Il y en a beaucoup, alors, je vous ai fait une petite sélection :

Saludos 1944-04-10 — Orquesta Domingo Federico. C’est le tango du jour et le point de départ de la collection de saluts.
Saludos 1944-08-23 — Orquesta Miguel Caló. Cette version est très connue, peut être encore plus que l’original. Elle a quatre mois de moins et est vraiment très différente. Les motifs magnifiques du violon estompent l’attention sur le rythme de boogie.
Saludos 1950-09-28 — Juan Cambareri y su Cuarteto Típico. Une version plutôt nerveuse. Cambareri est coutumier de ces versions rapides. Je ne sais pas si les danseurs de boogie peuvent y trouver leur compte, mais c’est une curiosité à connaître, probablement hors des pistes de milonga toutefois. Le brillant piano et le bandonéon virtuose de Cambareri méritent notre estime, je suis content de vous l’avoir proposé…
Saludos 1999 — Jorge Arduh y su Gran Orquesta Típica Argentina. Une version plus calme, mais pas pour la danse non plus. La syncope du boogie est encore ramollie, on est plus dans l’esprit de Calo que de Federico. La fin propose un beau trait de bandonéon.
Saludos 1990-12 — Orquesta Juvenil de Tango de la U.N.R. Dir. Domingo Federico. Une petite entorse à la chronologie, pour terminer avec l’auteur qui dirige l’orchestre de jeunes de Rosario, ville où il a terminé sa vie, une dizaine après.

Et Disney ?

Rappelez-vous, Federico était animé du dessein (ce jeu de mots n’est que pour les Français, désolé) de proposer son tango à Disney pour qu’il revoie sa copie en y intégrant le tango.
Finalement, son tango a eu beaucoup de succès et Federico a oublié son projet.
Le plus amusant est que Disney a revu sa copie en réalisant une suite à « Saludos amigos », « Los très caballeros » (les trois cavaliers).
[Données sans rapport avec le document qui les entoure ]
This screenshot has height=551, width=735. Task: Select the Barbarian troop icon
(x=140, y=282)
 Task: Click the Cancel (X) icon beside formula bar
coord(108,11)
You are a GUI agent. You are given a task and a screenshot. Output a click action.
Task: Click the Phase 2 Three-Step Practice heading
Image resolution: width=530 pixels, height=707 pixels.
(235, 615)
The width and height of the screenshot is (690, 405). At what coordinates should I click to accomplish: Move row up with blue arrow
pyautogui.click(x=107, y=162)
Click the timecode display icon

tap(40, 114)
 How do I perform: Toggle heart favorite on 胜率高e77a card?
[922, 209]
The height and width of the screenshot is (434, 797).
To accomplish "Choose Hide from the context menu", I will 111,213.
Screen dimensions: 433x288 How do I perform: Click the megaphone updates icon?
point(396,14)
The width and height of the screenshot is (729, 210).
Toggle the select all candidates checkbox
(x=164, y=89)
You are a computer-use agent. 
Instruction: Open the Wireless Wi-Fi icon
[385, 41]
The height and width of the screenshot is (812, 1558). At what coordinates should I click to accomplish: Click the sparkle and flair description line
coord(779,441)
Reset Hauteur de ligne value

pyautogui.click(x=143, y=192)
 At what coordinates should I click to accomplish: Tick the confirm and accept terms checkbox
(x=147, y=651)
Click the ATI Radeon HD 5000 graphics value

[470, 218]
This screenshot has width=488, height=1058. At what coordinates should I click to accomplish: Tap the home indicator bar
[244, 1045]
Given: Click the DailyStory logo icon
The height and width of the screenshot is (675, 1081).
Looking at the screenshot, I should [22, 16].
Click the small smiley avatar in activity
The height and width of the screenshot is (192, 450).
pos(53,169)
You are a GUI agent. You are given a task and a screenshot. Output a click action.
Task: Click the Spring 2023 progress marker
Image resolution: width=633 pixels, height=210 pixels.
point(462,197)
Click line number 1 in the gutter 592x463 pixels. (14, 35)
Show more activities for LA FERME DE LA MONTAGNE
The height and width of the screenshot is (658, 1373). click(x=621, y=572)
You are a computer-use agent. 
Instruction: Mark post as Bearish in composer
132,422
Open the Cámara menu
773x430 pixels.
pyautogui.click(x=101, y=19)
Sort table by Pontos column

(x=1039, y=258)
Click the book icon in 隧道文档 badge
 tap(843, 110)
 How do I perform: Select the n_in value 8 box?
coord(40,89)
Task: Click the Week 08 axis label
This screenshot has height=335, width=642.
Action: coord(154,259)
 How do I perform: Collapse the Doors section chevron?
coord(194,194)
Dans ce nouveau film, il revient en Argentine et met en valeur… de nouveau la Pampa, avec un personnage qui rappelle, Patoruzú… Le tango n’aura pas son film par Disney, même si quelques films ont des musiques qui peuvent l’évoquer de façon relativement lointaine, comme dans Ratatouille, Colette Shows Him Le Ropes, ou The Dysfunctional TangoGermaine Franco du film de Disney Encanto.